Il y a un développement révolutionnaire dans la concurrence mondiale actuelle des semi-conducteurs. Des rapports récents de l’industrie indiquent que TSMC, le premier fabricant mondial de puces, avance considérablement son calendrier de production dans son usine d’Arizona. Initialement prévue pour 2028, la production en série de puces 3 nm dans l’usine « Fab 2 » de TSMC en Arizona devrait désormais commencer dès 2027, soit près d’un an avant la date prévue.

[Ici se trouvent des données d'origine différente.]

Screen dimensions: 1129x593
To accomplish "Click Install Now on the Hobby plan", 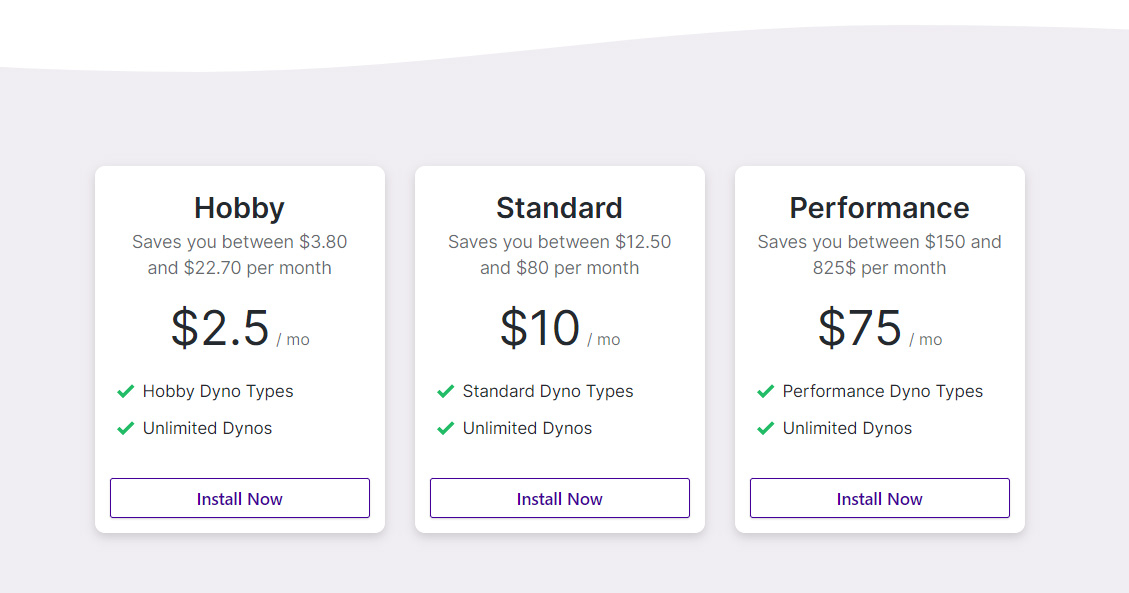I will pos(239,498).
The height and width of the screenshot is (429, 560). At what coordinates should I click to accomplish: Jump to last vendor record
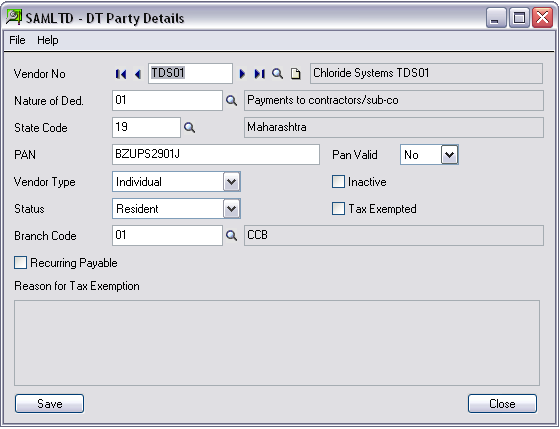(260, 74)
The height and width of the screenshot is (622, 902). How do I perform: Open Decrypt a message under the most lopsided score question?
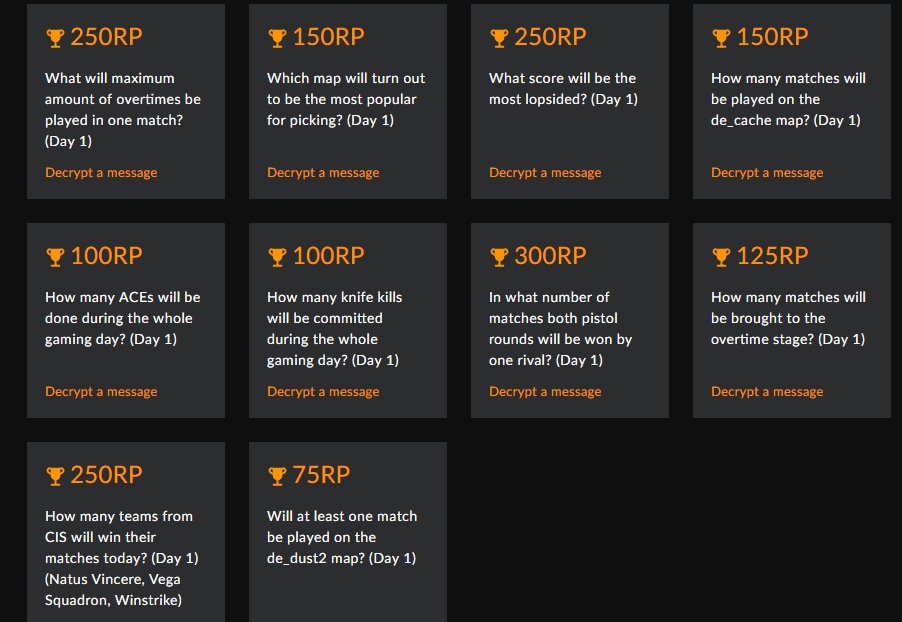[545, 173]
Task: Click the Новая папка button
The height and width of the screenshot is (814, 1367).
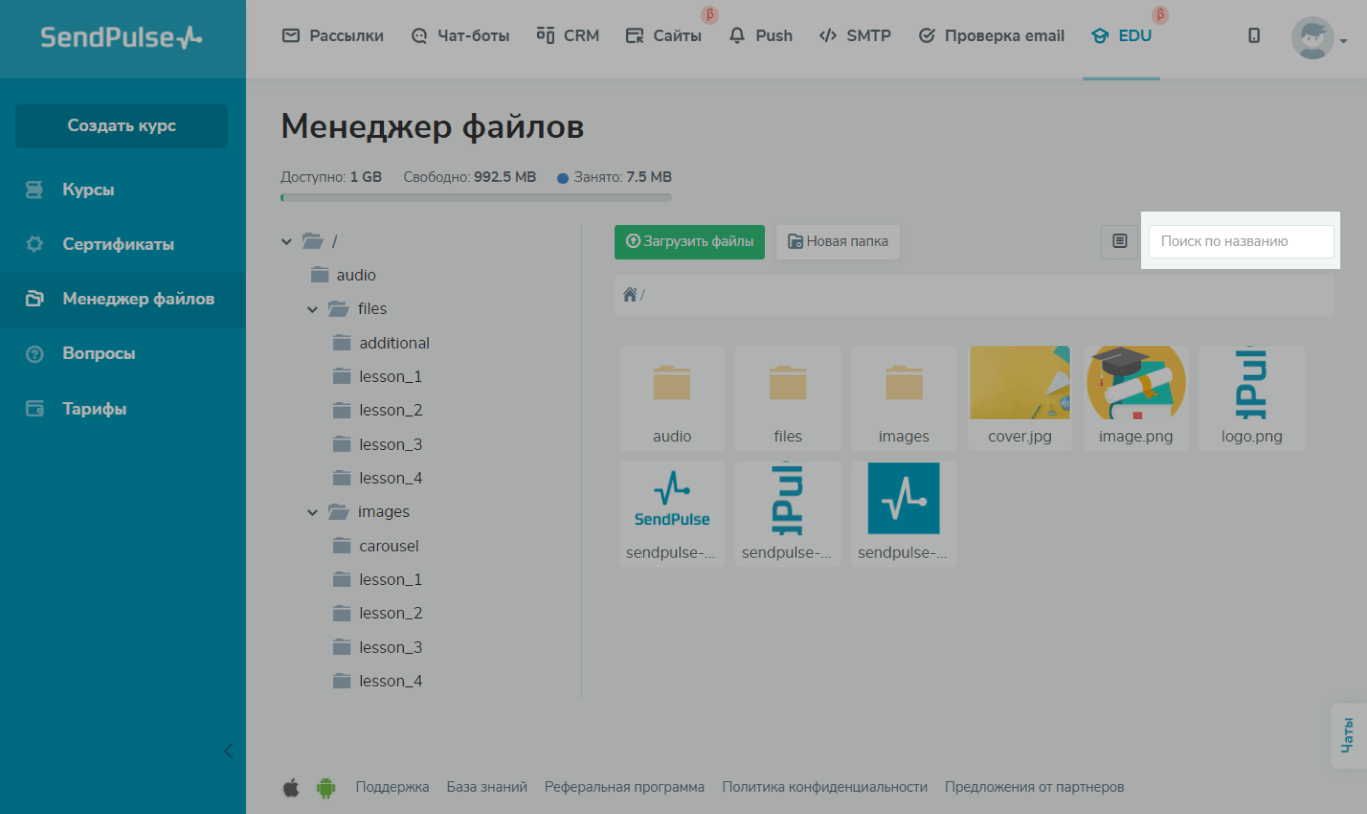Action: (838, 242)

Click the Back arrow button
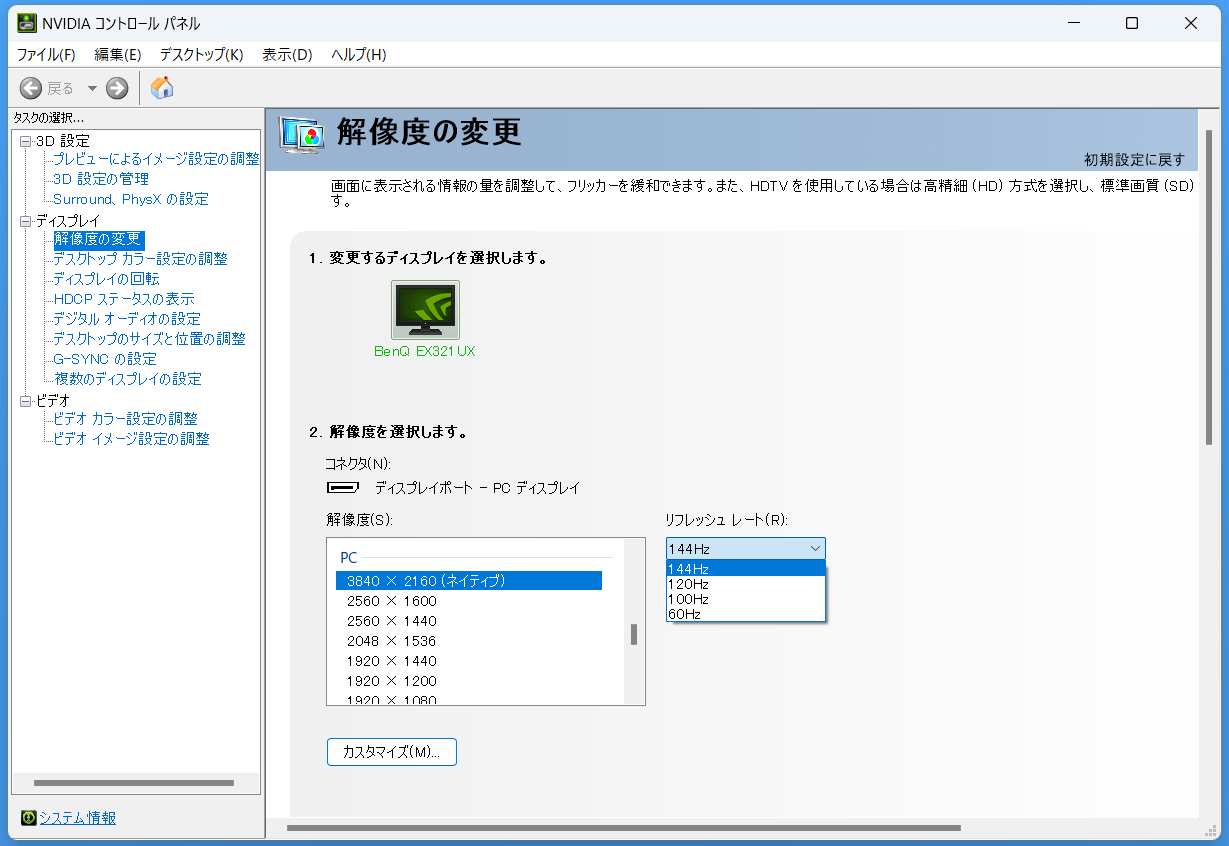(x=31, y=88)
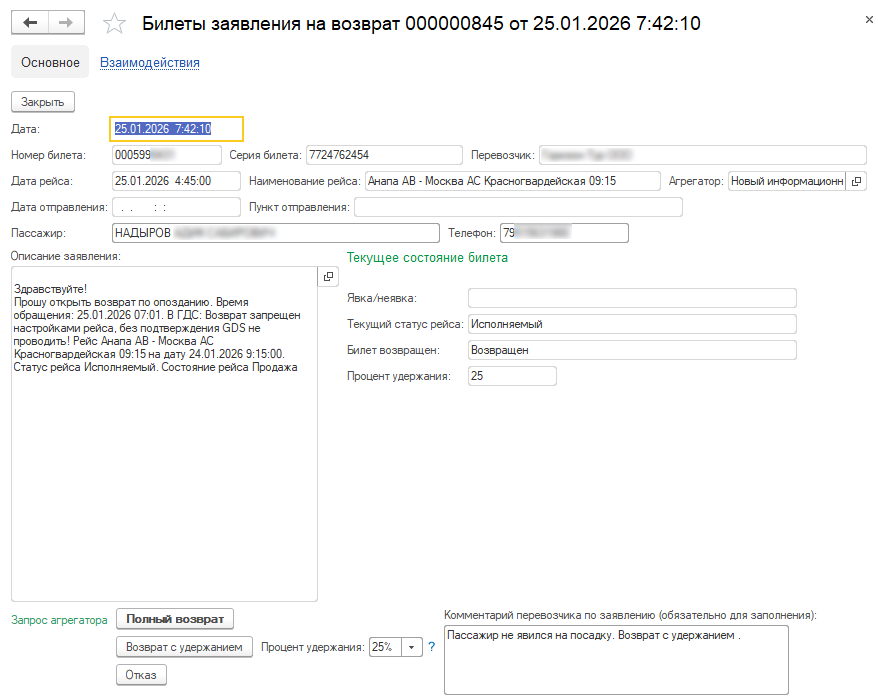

Ce changement est principalement dû à ce qui se passe actuellement dans l’industrie technologique. Le calcul haute performance (HPC) et l’intelligence artificielle (IA) restent les technologies les plus demandées sur le marché. Ainsi, les grandes entreprises technologiques veulent les nœuds les plus avancés. TSMC veut satisfaire cette « frénésie de l’IA » et suivre l’histoire croissante du « Made in USA », qui est soutenue par un énorme plan d’investissement de 300 milliards de dollars à travers le pays.

TSMC accélère la production américaine de puces 3 nm en Arizona pour garder une longueur d’avance sur ses concurrents

La décision de TSMC de se dépêcher n’est pas seulement une question d’objectifs internes. Il s’agit d’une mesure défensive calculée face à une concurrence régionale croissante. Intel fait des progrès avec son processus 18A et Samsung Foundry adopte une approche audacieuse de type « saute-mouton ». Samsung a récemment annoncé son intention de sauter certaines étapes de développement dans son usine du Texas pour se lancer directement dans la production en 2 nm. Ils ont même conclu des accords majeurs avec des entreprises comme Tesla.

TSMC tente de se débarrasser du facteur « risque de livraison » en comblant l’écart entre sa production à Taïwan et sa production en Arizona. Dans le passé, les grandes entreprises technologiques qui s’inquiétaient de la capacité limitée de TSMC ou des tensions géopolitiques considéraient des concurrents comme Samsung comme une alternative nécessaire, ou un « Plan B ». Si TSMC parvient à fabriquer des puces de pointe en grande quantité aux États-Unis plus tôt que prévu, les entreprises ne ressentiront peut-être pas le besoin de les chercher ailleurs.

Une nouvelle mesure du succès

Les analystes du secteur suggèrent que l’attention du monde de la fonderie a changé. Bien qu’atteindre 2 nm ou 1,4 nm reste l’objectif ultime en matière d’ingénierie, la priorité immédiate pour la plupart des clients est simple : « Quand et combien ? Dans cet environnement, la capacité de fabrication est la monnaie d’échange ultime.

Cependant, TSMC est encore confronté à des obstacles importants. Gérer un vaste réseau mondial tout en faisant face à des pénuries de main-d’œuvre et à des dépenses d’investissement qui montent en flèche n’est pas une tâche facile. De plus, même avec plus de capacité, le prix premium de TSMC reste une variable. De nombreuses entreprises technologiques souhaitent encore diversifier leurs chaînes d’approvisionnement pour éviter une dépendance excessive à l’égard d’une seule source. Ils gardent donc la porte ouverte aux concurrents.

À l’approche de 2027, le succès de cette accélération dépendra de la rapidité avec laquelle TSMC pourra installer des équipements et augmenter les taux de rendement en Arizona. Quoi qu’il en soit, l’entreprise veut être non seulement la meilleure mais aussi la plus rapide à livrer.